Stiamo parlando di uno dei settori più riconoscibili del “bello e ben fatto” italiano, vicino al raggiungimento del traguardo degli 80 miliardi di fatturato complessivo. Oltre l’1,3% del PIL italiano.

Gran parte delle imprese della moda in Italia ha risposto all’emergenza mettendo in atto importanti iniziative volte alla realizzazione e alla distribuzione degli indispensabili dispositivi sanitari, necessari al corretto svolgimento delle attività lavorative e, come noto, di scarsa reperibilità. Non abiti o accessori, bensì camici, mascherine, gel disinfettanti: il mondo tessile del Made in Italy ha compiuto una vera corsa solidale contro l’emergenza coronavirus.

La CNA, Confederazione Nazionale dell’Artigianato e delle piccole e medie imprese, ha lanciato una campagna per raccogliere le candidature delle aziende dell’industria tessile-moda, finalizzata alla realizzazione del tessuto non tessuto – TNT, prodotto industriale usato nell’ambito della teleria sterile – e a riconvertire le proprie produzioni in quelle di mascherine, camici ed altri materiali necessari al lavoro in sicurezza.

Il 23 marzo è stata Confindustria Moda, che rappresenta circa 66 mila imprese dell’eccellenza manifatturiera italiana, a lanciare un’ulteriore campagna per il rifornimento di TNT e di dispositivi medici per limitare la diffusione del Covid-19.

Grandi e piccole imprese hanno così risposto con ampia generosità alla richiesta di aiuto lanciata da istituzioni pubbliche e private. Il primo grande nome della moda italiana – il primo altresì a sfilare a porte chiuse durante la Milano Fashion Week il 27 febbraio – a rispondere all’appello è stato Giorgio Armani, con una donazione di oltre 2 milioni di euro, destinati all’attività della Protezione Civile e ai principali ospedali di Roma, Milano, Bergamo, Piacenza e Versilia.

Successivamente, con l’aggravarsi della situazione in Lombardia – e gradualmente in tutto il territorio nazionale – l’atelier Armani ha convertito i propri stabilimenti alla fabbricazione di camici monouso da donare a medici e personale sanitario.

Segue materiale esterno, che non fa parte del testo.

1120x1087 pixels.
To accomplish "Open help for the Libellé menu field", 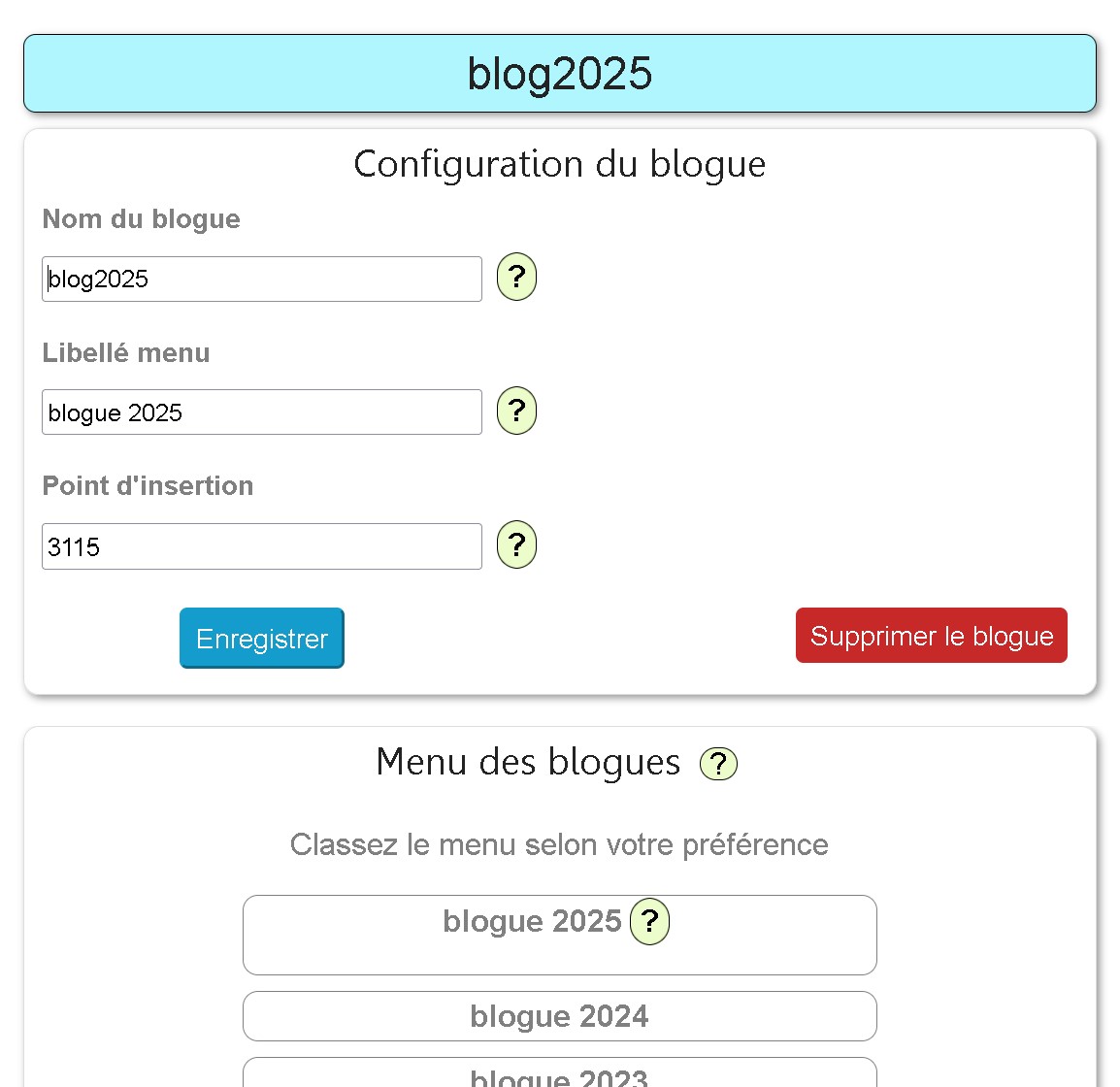I will click(x=516, y=412).
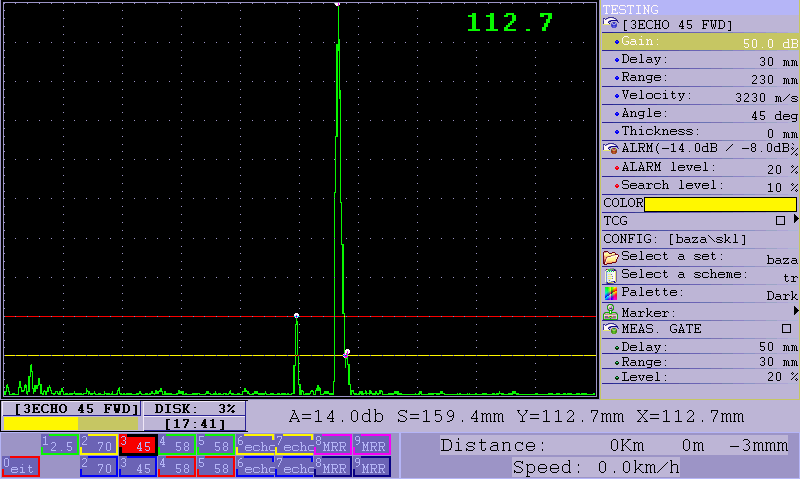Click the yellow COLOR swatch bar
The image size is (800, 479).
tap(720, 204)
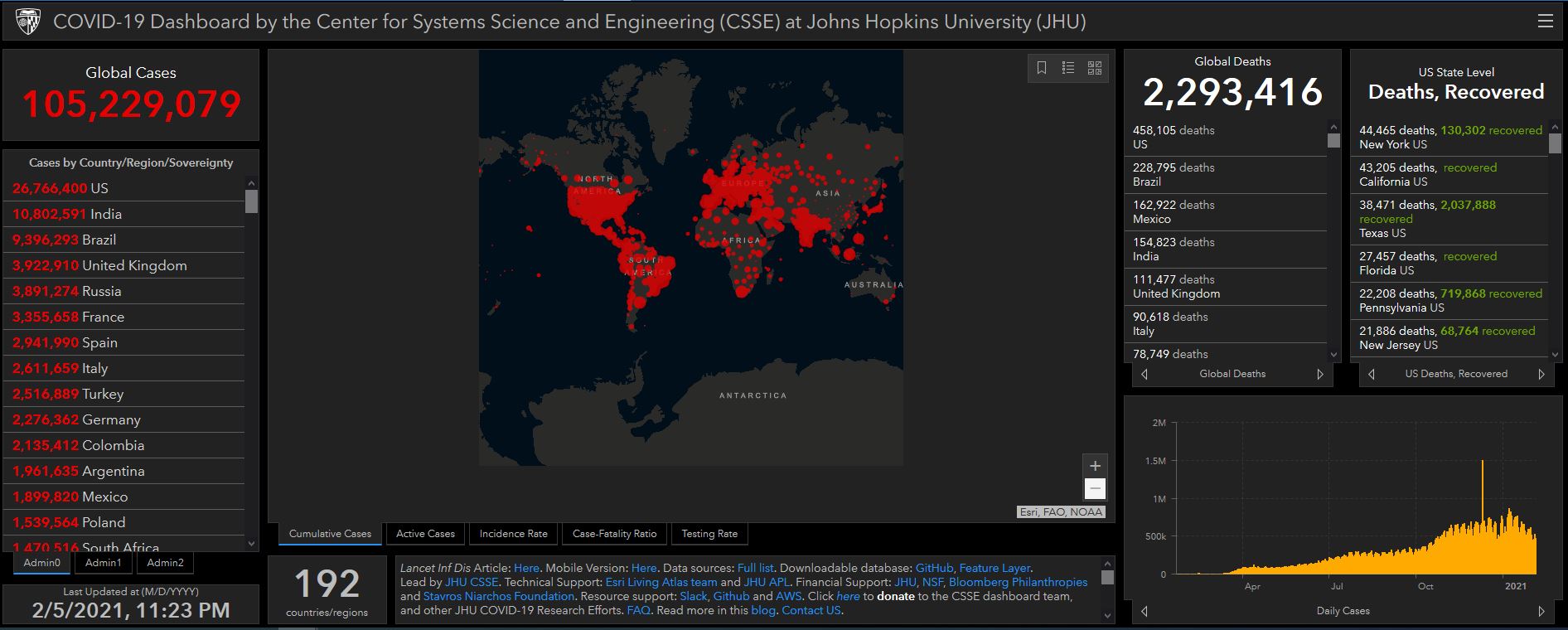Viewport: 1568px width, 630px height.
Task: Open the hamburger menu at top right
Action: 1545,22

L’iniziativa non è rimasta isolata: chi produceva abiti, ora realizza camici, chi produceva profumi, gel disinfettante. Bulgari nel suo stabilimento di Lodi ha avviato la realizzazione di oltre 200 mila flaconi di gel disinfettante per le mani da donare alle strutture mediche. Il gruppo Landini, marchio di abbigliamento formale per uomo, ha riconvertito il suo stabilimento alla fabbricazione di mascherine.

Da una parte la produzione di materiale sanitario, dall’altra le generose donazioni a ospedali e protezione civile. È il caso del gruppo Prada, che ha donato postazioni di terapia intensiva e rianimazione agli ospedali di Buzzi, Sacco e San Raffaele, tra i più colpiti dall’emergenza covid.

La Gucci comunity, ha lanciato la campagna di crowdfunding, illustrata dall’artista romano MP5, il cui claim, We are all in this together, è associato a un ragazzo che tiene la mano sul cuore in segno di solidarietà. C’è poi chi, come Dolce e Gabbana, ha scelto di sostenere la ricerca attraverso il finanziamento di uno studio dell’Humanitas University, o come l’atelier Burberry che finanzierà la ricerca dell’Università di Oxford per la scoperta di un vaccino.

È necessario segnalare infine, iniziative solidali portate avanti da realtà più piccole, come il laboratorio di design Talking Hands di Treviso, gestito da richiedenti asilo e migranti, che hanno iniziato a produrre mascherine artigianali, lavabili e riutilizzabili.

Insomma anche in piena crisi Covid-19 la creatività italiana non passa mai di moda. Si potrà ripartire anche da qui.